[Claeissone, Lucas]
CLAEISSONE (Lucas), Claeyssone, of - gelijk hij zich in Engeland noemde - Claysborne, op één plaats aangeduid als ‘filius Odomari’, geb. ± 1547 te Gent, uit een aanzienlijk geslacht, gest. in Dec. 1584 te Middelburg. Hij studeerde achtereenvolgens te Leuven en te Parijs. Tot de hervorming overgegaan, werd hij in 1566 voor den Raad van beroerten gedaagd en verbannen. Vermoedelijk week hij toen uit naar Engeland. Althans in 1570 was hij daar; in dat jaar toch werd hij proponent bij de nederduitsche vluchtelingenkerk te Londen. Omstreeks 1573 werd hij te Cambridge tot professor in het Grieksch benoemd aan het College van St. Magdalena. En dat niettegenstaande hij blind was. Petrus Bertius' lof over zijn geleerdheid - ook zijn welsprekendheid roemt hij - is dus wel verdiend. Niettegenstaande zijn colleges zeer druk bezocht werden, keerde Lucas in 1578 naar Gent terug en stichtte daar een school, waar hij klassieke talen onderwees. Niet lang daarna ging hij echter over naar het gymnasium, dat de calvinistische stadsoverheid naast de theologische faculteit daar oprichtte; vanaf 29 Juni 1580 doceerde hij er in de op één na hoogste klasse het Grieksch. Zijn salaris bedroeg daarvoor 300 gulden, plus een toelage van 50 gulden voor 't onderhoud van het kind dat hem steeds geleidde. Na de inname van Gent door Parma in 1584, verliet hij die stad in Sept. en volgde zijn vrouw Catharina van Afhuisen, die reeds in Aug. was vertrokken, naar Middelburg. Daar tot rector der school aangewezen, heeft hij evenwel die positie niet meer kunnen aanvaarden. Vermoedelijk heeft hem dadelijk na zijn komst in Zeeland de ziekte aangetast, waaraan hij nog voor 't einde van het jaar is gestorven.

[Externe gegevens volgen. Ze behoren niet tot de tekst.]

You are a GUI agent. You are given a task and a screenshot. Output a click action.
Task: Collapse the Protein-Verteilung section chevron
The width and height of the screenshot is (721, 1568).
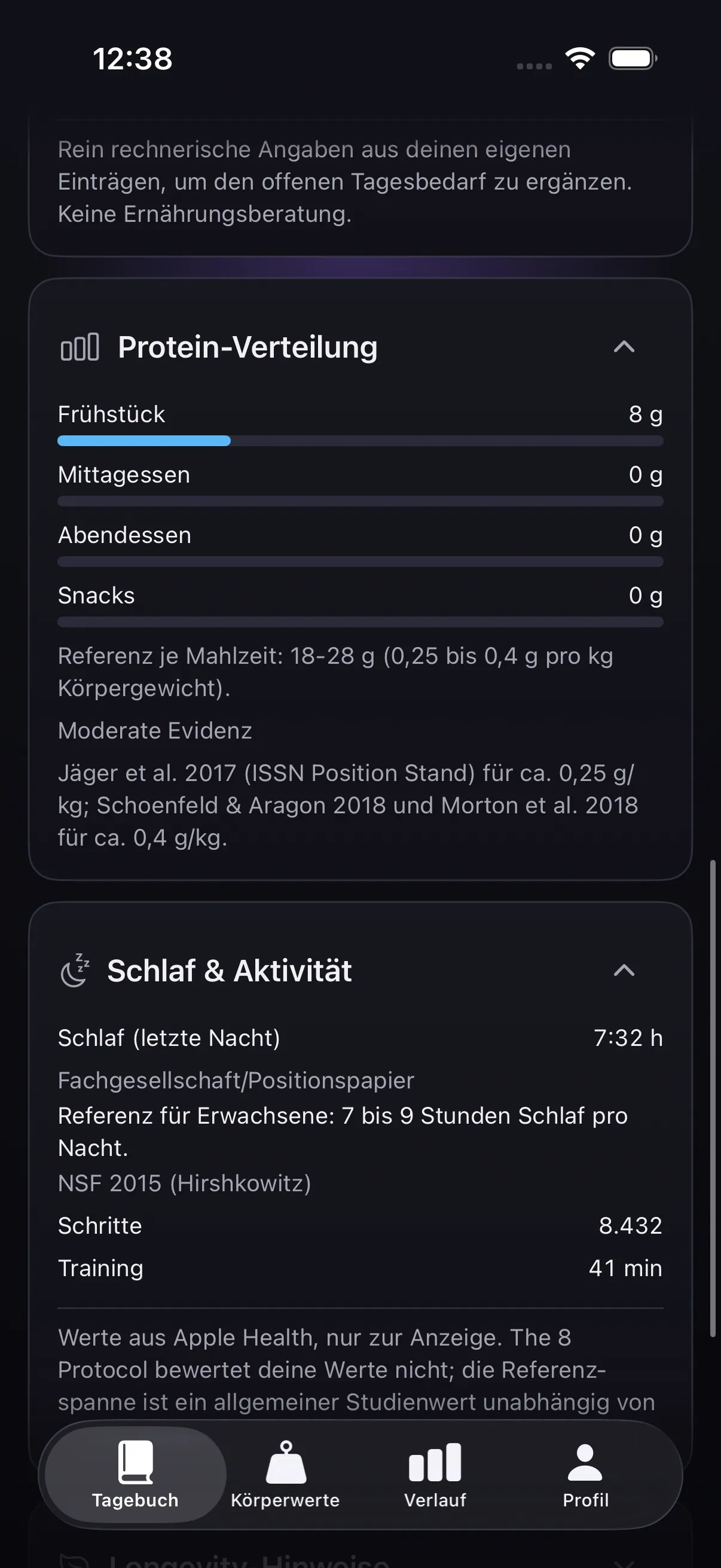624,347
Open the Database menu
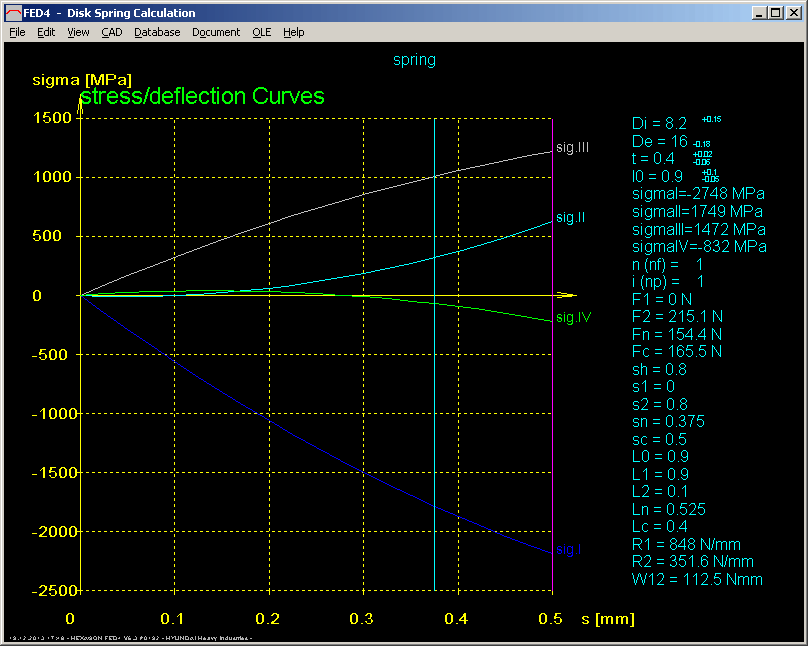This screenshot has height=646, width=808. (157, 32)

Zie: Handel. der Maatsch. voor Geschied. en Oudheidkunde te Gent IX: 1 (Gent 1909) 117; Archief Zeeland VII (1894) 354, 355; Kerkhistor. Archief 1910, 370, 371; Paul Fredericq, L'enseignement public des Calvinistes à Gand (1578-1584) in Travaux du cours pratique d'histoire nationale, lier fascicule (Gand-la Haye 1883) 65, 66, 70, 97, 106; Werken der Marnix-vereeniging S. I, D. l, 123.